## Action item
Search the material for the word "using" and copy each line that holds it.

## Material supplied
-------------------------

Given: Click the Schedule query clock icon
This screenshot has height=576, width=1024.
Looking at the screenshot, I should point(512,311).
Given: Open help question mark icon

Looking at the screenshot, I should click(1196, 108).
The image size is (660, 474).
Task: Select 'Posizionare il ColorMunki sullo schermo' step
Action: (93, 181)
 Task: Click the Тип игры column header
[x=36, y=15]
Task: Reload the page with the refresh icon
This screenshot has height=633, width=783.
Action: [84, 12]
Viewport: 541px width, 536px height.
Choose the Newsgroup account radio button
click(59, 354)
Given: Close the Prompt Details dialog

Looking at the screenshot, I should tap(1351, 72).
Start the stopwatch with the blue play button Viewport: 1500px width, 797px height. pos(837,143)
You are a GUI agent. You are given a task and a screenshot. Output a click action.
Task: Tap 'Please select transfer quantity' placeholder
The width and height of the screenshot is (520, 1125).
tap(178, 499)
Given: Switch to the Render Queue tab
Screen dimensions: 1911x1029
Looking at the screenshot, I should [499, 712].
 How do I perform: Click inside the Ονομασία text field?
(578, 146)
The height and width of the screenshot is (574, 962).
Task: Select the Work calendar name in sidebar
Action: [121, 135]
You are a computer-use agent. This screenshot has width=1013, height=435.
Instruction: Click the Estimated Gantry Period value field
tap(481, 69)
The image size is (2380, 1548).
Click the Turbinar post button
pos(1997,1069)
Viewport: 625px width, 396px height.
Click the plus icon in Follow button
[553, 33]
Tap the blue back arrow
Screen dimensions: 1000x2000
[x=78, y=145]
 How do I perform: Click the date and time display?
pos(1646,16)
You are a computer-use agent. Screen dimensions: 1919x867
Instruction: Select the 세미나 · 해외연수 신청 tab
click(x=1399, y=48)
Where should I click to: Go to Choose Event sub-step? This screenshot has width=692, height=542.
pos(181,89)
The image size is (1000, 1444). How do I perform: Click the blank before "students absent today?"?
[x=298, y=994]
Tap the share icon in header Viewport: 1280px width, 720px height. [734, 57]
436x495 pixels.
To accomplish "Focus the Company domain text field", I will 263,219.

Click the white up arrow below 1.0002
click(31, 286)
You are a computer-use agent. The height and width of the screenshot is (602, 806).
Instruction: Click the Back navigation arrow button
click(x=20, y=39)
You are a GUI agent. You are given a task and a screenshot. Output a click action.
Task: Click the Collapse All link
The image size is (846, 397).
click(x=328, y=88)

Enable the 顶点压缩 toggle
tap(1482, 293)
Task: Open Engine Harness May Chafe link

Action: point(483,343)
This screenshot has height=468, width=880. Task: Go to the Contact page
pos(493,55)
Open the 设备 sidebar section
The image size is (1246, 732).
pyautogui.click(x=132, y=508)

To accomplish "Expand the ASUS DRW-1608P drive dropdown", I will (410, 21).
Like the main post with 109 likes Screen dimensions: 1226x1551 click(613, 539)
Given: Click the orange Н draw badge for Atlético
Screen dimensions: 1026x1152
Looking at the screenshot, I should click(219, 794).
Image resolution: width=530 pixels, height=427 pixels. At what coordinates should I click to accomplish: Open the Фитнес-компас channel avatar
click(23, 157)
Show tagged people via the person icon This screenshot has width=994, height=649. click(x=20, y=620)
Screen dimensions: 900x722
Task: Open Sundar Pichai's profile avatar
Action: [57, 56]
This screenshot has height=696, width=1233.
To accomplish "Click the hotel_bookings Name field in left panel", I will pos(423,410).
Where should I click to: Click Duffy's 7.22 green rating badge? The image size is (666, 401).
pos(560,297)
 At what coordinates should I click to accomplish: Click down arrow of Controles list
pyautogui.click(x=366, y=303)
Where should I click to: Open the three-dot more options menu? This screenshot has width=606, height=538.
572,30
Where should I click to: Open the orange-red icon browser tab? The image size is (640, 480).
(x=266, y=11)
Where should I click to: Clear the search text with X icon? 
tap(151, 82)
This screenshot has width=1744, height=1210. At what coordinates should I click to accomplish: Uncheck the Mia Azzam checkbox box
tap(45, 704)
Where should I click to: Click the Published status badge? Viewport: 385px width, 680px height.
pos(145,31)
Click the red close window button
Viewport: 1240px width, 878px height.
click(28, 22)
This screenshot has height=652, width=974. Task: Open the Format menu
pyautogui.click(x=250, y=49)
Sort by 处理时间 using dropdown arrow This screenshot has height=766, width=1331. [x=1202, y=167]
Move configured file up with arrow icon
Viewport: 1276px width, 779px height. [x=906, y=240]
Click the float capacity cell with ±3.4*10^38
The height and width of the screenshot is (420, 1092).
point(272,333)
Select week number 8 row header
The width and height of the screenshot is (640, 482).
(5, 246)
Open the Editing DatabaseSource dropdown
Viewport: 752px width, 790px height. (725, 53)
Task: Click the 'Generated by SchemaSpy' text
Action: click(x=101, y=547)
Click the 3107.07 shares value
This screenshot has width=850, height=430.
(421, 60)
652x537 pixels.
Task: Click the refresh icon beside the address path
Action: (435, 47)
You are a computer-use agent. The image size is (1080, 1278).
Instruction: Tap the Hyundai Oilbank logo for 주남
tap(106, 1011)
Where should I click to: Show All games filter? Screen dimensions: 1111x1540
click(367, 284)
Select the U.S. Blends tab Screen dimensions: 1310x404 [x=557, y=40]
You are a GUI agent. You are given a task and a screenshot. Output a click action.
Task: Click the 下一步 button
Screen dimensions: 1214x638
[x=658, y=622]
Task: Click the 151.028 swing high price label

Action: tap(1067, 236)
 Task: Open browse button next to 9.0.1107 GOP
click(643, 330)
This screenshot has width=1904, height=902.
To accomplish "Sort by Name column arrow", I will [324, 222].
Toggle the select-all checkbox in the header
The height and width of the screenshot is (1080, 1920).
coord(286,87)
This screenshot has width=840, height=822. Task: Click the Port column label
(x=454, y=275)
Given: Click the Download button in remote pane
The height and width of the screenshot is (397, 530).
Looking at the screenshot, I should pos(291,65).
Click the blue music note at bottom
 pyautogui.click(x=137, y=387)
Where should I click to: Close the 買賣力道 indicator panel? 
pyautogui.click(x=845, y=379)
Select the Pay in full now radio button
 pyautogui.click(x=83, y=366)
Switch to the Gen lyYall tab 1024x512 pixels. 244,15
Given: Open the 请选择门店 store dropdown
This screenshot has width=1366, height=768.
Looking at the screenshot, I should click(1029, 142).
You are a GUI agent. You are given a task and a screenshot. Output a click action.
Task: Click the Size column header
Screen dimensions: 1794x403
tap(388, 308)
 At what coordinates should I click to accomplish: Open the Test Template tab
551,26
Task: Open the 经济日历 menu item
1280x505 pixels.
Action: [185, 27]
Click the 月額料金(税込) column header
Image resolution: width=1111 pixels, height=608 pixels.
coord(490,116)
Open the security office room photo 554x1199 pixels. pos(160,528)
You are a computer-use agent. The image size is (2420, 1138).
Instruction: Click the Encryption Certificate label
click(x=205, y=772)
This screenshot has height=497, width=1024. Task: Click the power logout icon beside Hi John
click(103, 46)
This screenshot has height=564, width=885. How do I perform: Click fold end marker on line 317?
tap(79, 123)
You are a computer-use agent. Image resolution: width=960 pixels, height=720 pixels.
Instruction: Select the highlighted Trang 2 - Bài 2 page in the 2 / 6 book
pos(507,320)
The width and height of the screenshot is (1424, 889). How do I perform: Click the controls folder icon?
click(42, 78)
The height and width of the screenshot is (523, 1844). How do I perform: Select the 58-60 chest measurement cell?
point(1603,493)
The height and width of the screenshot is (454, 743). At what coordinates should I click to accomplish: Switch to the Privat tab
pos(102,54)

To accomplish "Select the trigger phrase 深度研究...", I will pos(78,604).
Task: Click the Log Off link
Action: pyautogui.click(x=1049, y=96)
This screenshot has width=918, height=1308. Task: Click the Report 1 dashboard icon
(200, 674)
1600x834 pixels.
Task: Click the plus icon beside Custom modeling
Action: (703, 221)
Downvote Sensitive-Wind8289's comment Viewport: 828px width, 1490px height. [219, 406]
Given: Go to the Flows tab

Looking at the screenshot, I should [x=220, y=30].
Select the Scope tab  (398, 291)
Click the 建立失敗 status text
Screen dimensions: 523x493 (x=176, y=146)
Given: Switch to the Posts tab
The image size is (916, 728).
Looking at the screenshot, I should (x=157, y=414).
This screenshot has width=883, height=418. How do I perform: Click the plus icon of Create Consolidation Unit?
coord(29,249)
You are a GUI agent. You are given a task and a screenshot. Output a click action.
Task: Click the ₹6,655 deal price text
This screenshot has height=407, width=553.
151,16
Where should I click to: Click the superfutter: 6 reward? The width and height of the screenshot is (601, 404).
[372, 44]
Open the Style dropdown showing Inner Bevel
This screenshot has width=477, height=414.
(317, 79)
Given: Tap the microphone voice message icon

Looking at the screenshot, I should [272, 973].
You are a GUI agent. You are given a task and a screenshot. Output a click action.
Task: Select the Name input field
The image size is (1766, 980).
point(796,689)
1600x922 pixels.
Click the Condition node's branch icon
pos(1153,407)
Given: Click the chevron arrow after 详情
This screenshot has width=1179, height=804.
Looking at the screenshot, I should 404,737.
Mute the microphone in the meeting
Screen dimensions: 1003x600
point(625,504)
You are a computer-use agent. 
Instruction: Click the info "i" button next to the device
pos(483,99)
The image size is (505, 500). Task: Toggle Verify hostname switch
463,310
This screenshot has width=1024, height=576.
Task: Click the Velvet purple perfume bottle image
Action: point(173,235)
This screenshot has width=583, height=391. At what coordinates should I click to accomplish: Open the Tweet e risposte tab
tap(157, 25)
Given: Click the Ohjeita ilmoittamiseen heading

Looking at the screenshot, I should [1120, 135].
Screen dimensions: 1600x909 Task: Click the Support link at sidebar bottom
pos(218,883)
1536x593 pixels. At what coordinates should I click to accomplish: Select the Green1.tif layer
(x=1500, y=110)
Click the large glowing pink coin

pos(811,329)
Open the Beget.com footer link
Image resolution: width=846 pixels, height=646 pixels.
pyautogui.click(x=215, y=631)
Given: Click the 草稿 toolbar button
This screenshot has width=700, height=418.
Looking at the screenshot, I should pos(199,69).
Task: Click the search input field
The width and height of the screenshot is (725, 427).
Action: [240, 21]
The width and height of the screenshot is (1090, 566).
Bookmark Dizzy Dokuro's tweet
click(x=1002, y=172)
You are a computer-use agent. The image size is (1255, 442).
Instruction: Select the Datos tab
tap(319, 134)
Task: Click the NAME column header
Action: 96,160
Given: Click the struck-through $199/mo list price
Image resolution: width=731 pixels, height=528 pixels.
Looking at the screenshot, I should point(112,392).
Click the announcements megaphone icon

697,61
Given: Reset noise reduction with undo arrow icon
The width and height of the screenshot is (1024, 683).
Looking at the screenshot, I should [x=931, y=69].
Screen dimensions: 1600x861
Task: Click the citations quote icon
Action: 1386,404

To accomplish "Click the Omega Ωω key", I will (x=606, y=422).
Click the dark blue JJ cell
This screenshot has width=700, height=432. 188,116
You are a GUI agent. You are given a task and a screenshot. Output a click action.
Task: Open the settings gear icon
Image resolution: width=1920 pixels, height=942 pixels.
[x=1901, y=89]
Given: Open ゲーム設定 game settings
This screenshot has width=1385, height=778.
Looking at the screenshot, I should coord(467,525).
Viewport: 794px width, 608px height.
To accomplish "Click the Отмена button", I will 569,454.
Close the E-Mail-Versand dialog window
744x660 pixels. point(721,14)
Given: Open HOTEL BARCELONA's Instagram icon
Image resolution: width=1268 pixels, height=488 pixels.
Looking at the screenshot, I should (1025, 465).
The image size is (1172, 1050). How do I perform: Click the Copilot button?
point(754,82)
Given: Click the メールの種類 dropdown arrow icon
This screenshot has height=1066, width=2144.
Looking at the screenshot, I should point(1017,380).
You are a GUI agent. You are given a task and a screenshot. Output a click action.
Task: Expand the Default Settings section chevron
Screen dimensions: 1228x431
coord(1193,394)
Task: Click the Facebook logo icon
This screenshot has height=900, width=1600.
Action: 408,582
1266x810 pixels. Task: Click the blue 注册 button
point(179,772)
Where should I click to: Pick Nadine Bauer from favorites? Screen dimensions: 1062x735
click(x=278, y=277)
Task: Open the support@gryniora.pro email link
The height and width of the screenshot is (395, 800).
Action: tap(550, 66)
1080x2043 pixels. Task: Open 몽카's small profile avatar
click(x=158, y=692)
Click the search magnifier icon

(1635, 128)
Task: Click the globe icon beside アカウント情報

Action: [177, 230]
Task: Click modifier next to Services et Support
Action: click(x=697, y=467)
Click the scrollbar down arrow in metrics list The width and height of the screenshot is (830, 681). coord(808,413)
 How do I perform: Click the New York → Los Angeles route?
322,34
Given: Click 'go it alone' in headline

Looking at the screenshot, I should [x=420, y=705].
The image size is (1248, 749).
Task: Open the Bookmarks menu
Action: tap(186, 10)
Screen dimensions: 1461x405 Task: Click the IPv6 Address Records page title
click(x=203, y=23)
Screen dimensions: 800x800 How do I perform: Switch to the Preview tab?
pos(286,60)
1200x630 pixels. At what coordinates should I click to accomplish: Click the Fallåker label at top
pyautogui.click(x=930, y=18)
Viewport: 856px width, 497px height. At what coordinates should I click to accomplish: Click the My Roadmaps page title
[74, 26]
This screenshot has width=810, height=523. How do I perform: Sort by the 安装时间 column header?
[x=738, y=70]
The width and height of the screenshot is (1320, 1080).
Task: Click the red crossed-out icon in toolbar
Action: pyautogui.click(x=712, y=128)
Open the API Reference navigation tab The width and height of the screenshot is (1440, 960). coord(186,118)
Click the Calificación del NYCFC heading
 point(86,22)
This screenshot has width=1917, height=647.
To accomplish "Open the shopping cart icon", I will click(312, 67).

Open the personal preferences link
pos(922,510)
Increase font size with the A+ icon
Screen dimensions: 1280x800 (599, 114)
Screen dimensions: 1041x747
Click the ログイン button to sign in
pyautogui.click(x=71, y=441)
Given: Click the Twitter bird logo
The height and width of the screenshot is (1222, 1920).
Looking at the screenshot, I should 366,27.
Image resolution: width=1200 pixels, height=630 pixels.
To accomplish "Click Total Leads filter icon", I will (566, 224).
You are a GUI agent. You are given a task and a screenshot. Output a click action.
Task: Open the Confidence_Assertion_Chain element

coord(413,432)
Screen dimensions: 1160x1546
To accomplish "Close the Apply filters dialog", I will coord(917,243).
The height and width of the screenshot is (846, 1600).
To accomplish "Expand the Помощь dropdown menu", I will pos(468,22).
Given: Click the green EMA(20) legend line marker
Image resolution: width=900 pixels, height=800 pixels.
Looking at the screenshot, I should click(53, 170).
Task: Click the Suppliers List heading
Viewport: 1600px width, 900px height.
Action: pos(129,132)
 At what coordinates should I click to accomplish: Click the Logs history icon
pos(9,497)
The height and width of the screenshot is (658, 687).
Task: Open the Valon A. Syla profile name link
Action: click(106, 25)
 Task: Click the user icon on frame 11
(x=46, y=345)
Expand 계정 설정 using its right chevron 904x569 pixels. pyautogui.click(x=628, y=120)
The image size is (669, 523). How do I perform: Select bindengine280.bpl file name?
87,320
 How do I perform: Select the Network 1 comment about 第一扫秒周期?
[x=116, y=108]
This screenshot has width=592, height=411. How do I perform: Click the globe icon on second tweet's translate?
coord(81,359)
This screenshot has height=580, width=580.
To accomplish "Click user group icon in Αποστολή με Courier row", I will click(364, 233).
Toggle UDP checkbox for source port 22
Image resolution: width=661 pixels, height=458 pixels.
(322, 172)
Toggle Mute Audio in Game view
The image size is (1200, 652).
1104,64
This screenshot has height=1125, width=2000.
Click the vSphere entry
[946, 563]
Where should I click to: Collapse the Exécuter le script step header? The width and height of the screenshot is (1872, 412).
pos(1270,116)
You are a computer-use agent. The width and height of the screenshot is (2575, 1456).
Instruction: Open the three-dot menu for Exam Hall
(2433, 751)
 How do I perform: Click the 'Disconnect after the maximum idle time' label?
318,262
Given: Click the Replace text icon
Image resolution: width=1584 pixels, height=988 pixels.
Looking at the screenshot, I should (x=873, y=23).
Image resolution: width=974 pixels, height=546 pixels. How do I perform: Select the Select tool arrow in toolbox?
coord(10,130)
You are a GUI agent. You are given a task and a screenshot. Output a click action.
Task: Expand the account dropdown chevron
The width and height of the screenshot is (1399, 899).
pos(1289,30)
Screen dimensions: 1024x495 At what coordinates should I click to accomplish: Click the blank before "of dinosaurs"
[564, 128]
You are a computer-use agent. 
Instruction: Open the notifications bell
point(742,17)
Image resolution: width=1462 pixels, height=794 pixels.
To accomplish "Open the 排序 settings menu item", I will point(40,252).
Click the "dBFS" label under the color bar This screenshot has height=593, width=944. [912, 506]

-------------------------

## Solution below
Sort by 处理时间 using dropdown arrow This screenshot has height=766, width=1331. [x=1202, y=167]
Expand 계정 설정 using its right chevron 904x569 pixels. pyautogui.click(x=628, y=120)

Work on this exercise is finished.